Problem :
Cluster wide hang triaging and identifying culprit nodes (subset of nodes)
Environment :
All Unix Flavours (Linux, Solaris, AIX) on Infoscale 8.0 & above
Description :
When a file system hang condition occurs, the applications accessing such file systems may become unresponsive and depending on the actual issue, sometimes it may also lead to a system wide hang situation. In most cases, the process thread(s) using the file system is blocked for I/O by the Operating System until the I/O is successfully sent to the disk subsystem and an acknowledgement is received from the underlying block device to the file system.
The actual hang or slowness in the I/O operations is not necessarily caused within the filesystem itself, but the problem could be in any part of the entire I/O stack, ranging from storage subsystem to SAN, HBA, SCSI, device multi pathing software, block device, file system or even the application itself.

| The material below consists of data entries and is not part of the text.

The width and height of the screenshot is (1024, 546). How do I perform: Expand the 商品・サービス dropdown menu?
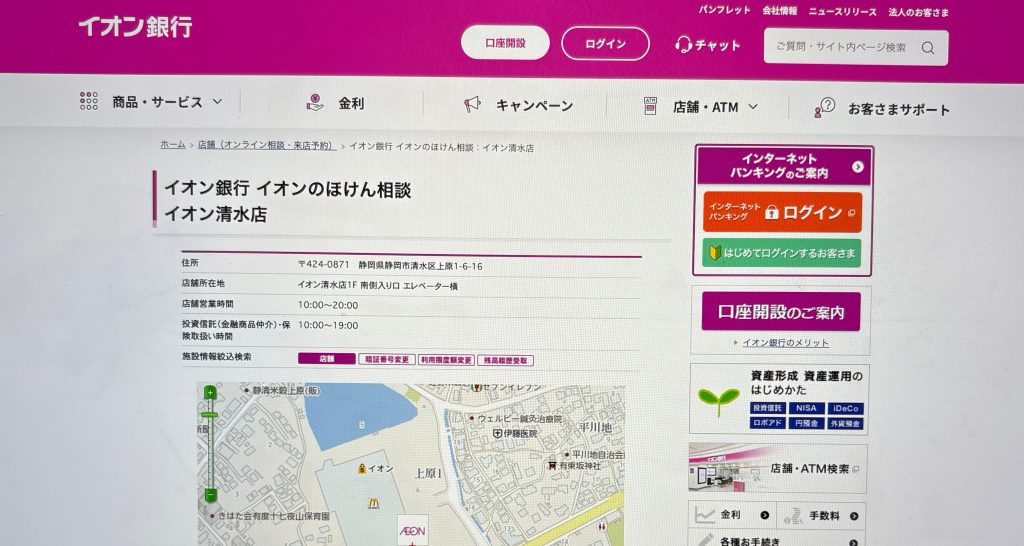click(x=217, y=102)
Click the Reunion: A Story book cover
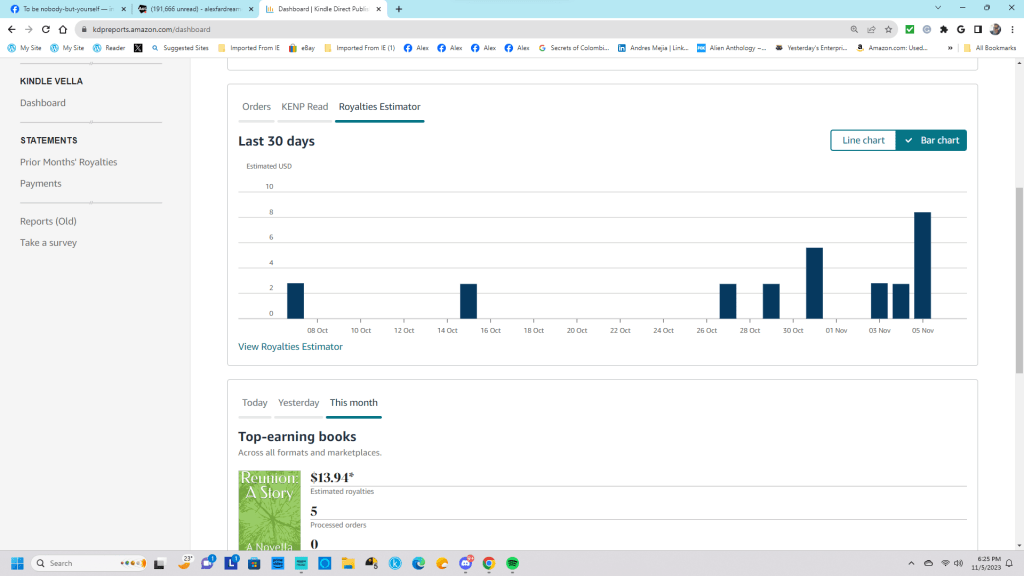 point(269,510)
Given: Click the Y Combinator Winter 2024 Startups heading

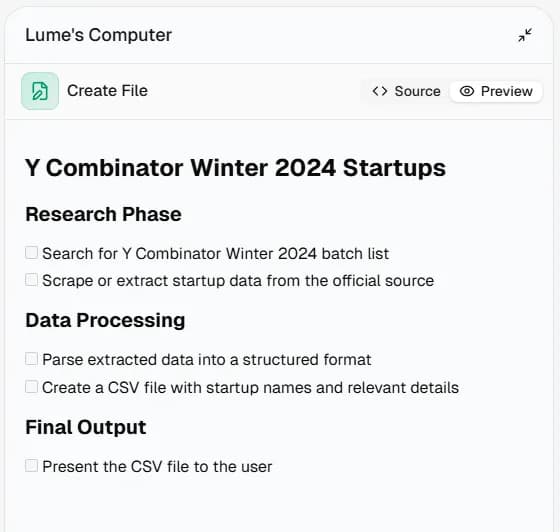Looking at the screenshot, I should 235,167.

To identify the actual problem, it is important that each component of the I/O stack should be investigated at the time of the issue. However, the scope of this article is to provide guidelines for troubleshooting and investigating Veritas File System (VxFS) component of the I/O stack. Other components of the I/O stack may require troubleshooting, but it is beyond the scope of this document to cover all aspects of troubleshooting the other components.
If a cluster wide hang is observed in a large cluster (say number of nodes are 16) then to crash/reboot all the nodes of the cluster to get out of the hang situation is not an acceptable workaround as it hampers the high availability and results in increased application downtime.
Troubleshooting Steps :
To isolate the I/O hang and to identify if the issue is related to the Cluster File System (VxFS/CFS), the following steps are recommended:
1) Identify if the file system is accessible or is completely hung for all commands/processes
# ls -l <problem file system mount point>
# cd <problem file system mount point>
If the commands are hanging. Let the process continue running for further troubleshooting.

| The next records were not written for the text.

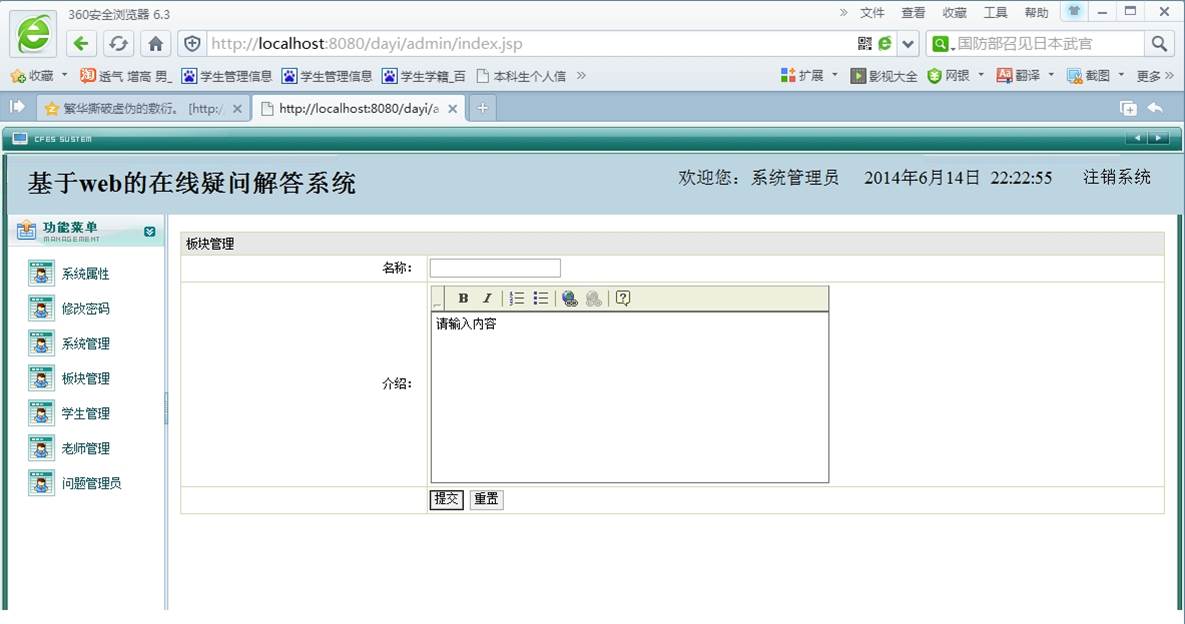
Task: Open the 工具 menu
Action: (x=995, y=12)
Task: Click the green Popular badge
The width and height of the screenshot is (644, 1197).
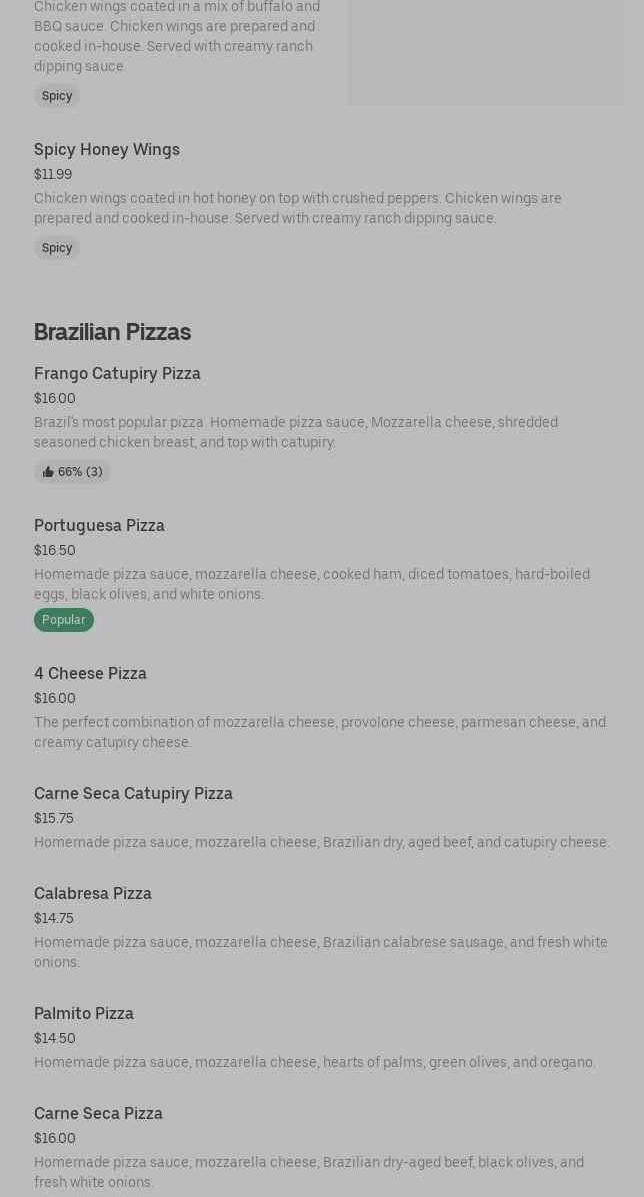Action: coord(64,620)
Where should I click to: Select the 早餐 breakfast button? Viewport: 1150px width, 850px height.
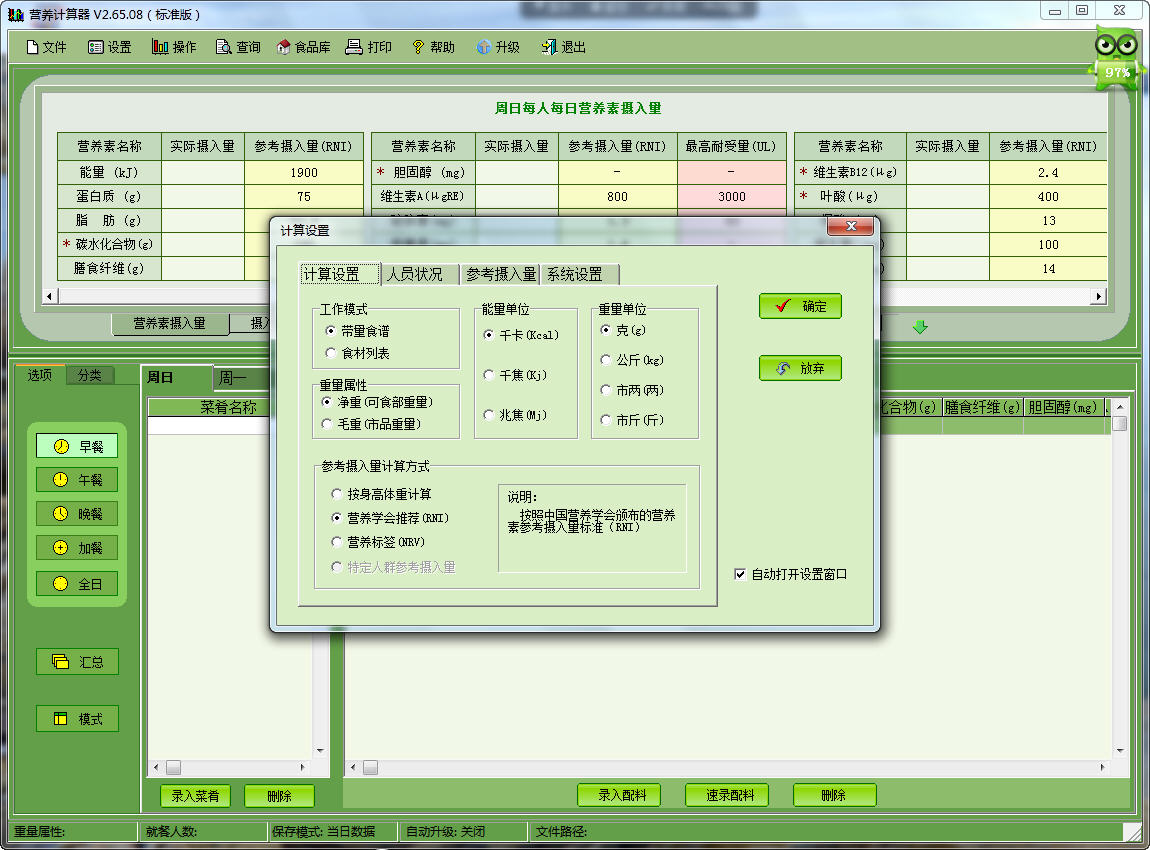(x=78, y=446)
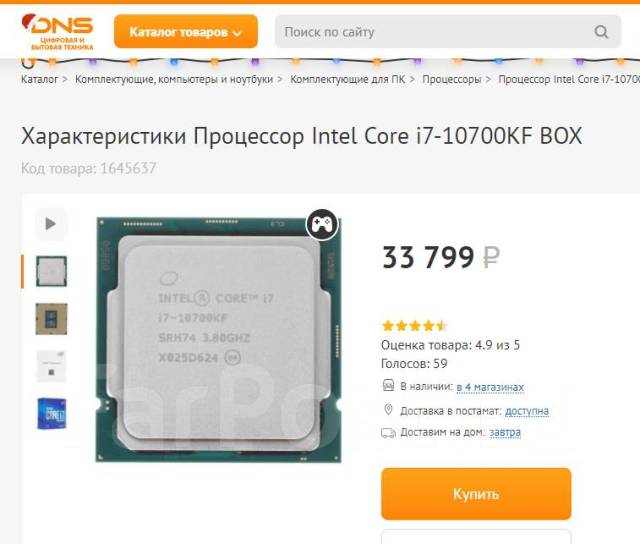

2) Identify the processes currently using the file system
# fuser -cu <problem file system mount point>
Collect the stack trace of process id using the filesystem for every 60 seconds for 3 times.
Solaris:
# pstack <pid of process/(es) from “fuser -cu”>
Linux:
# gdb -p <pid of process/(es) from “fuser -cu”>
From the gdb> prompt, execute the "bt" command to capture the stack of the process and then run
"quit" to exit from gdb.
Aix:
# procstack <pid of process/(es) from “fuser -cu”>
3) On all the nodes, set LLT debug messages 152, 141, 142.
# lltconfig -S 152
# lltconfig -S 141
# lltconfig -S 142
It updates lot of llt debug messages in system log files.

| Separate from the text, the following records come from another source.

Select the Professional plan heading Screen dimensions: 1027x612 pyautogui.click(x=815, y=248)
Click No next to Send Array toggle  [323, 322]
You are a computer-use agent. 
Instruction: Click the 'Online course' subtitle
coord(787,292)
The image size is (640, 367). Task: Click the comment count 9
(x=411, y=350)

4) Take the comms log on all the nodes
# /opt/VRTSgab/getcomms -local
5) Increase the peerinact time on all the nodes to maximum:
# lltconfig -T query|grep -w peerinact
peerinact = 1600
# lltconfig -T peerinact:9999999
# /sbin/lltconfig -T query
check peerinact = 9999999
6) Collect the following CVM related information on every cluster node before collecting the kernel cores. Please run the following command three times in 30 seconds interval.
for i in 1 2 3 4
do
/etc/vx/diag.d/kmsgdump 2000 > /var/tmp/kmsgdump.`hostname`.`date +"%d%m%y%H%M%S"`.out 2>&1
/usr/sbin/vxdctl dumpmsg > /var/tmp/dumpmsg.`hostname`.`date +"%d%m%y%H%M%S"`.out 2>&1
sleep 30 ##### 15 or 30 seconds
done
7) Collect the following GLM related information from one of the nodes of the cluster:
# /opt/VRTS/bin/glmdump > /var/tmp/glmdump.out.1 2>&1
This command uses “ssh” communication. Use “-r” for rsh or “-h” for hacli.
8) Run msgdump command to find the culprit nodes to evict from cluster configuration. This command can be executed from any node of the cluster.
# /opt/VRTS/bin/msgdump > /var/tmp/msgdump.out.1 2>&1
This command uses “ssh” communication. Use “-r” for rsh or “-h” for hacli.
This command would identify the nodes which are not responding to a directed message or any broadcast message as well as the sender nodes. This would mostly be a subset of nodes among all the cluster nodes. We can evict those nodes from the cluster configuration to get the other nodes up and running for the affected filesystem. While evicting the nodes, crash dumps need to be collected from the concerned nodes for completion of Root cause analysis (RCA).
9) Once the affected nodes are crashed/rebooted, reset the LLT peerinact value to either default or its original value and reset LLT debug messages on rest of the nodes.
# lltconfig -T peerinact:1600
# lltconfig -R 152
# lltconfig -R 141
# lltconfig -R 142
Solution Benefit:
“/opt/VRTS/bin/msgdump” might identify the culprit nodes and this would eliminate the requirement to crash/reboot all the nodes of the cluster, and this would result in reducing application downtime and increased probability of concluding RCA.
This solution would work on best effort case and would be beneficial for most of the cases, but it does not guarantee to identify all the culprit nodes in each instance of cluster wide hang situation.